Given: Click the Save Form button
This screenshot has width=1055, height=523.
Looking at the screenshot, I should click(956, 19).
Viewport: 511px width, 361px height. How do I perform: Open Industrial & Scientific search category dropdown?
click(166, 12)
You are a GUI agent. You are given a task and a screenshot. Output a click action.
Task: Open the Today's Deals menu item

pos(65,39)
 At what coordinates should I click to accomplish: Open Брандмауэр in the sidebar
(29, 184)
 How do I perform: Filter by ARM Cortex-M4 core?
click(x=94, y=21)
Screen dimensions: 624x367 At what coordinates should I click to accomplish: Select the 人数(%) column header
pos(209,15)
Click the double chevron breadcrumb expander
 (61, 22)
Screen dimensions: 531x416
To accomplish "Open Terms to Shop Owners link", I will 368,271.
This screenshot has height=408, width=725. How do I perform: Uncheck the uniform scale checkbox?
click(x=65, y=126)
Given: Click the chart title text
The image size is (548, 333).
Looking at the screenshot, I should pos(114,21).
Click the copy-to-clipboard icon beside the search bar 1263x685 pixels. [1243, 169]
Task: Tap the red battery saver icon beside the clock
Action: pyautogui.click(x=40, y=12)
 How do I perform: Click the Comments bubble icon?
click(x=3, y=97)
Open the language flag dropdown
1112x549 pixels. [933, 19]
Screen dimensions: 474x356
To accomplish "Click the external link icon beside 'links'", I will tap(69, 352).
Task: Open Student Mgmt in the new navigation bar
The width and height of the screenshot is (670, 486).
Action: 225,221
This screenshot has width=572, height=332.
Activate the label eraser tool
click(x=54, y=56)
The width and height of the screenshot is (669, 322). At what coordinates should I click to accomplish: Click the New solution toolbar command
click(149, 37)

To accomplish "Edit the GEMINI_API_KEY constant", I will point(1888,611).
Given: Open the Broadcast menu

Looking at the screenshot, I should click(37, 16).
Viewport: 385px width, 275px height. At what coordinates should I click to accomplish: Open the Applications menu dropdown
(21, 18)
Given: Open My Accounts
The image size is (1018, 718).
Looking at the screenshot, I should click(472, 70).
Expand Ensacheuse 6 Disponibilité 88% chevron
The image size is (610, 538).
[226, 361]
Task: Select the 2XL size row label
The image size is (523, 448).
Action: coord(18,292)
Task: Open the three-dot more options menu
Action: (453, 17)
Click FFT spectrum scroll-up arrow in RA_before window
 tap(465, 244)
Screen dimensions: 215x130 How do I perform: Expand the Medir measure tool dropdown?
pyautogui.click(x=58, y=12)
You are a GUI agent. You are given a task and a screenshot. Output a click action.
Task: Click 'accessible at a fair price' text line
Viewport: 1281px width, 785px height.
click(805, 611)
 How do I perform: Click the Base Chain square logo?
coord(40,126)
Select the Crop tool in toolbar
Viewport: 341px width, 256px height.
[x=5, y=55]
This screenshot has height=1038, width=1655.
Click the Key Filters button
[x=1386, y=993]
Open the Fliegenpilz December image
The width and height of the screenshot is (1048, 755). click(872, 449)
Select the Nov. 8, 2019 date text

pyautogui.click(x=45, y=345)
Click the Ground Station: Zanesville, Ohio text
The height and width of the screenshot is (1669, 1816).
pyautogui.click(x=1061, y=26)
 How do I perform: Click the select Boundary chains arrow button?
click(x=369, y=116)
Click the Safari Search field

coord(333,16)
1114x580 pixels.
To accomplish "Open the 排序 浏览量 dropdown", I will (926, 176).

---

• **DIRECTIONS**:
Report every line of the records above that contains the word "This", matching case exactly.

• **TASK SOLUTION**:
This screenshot has width=1055, height=523.
This screenshot has height=408, width=725. How do I perform: Uncheck the uniform scale checkbox?
This screenshot has width=572, height=332.
This screenshot has height=1038, width=1655.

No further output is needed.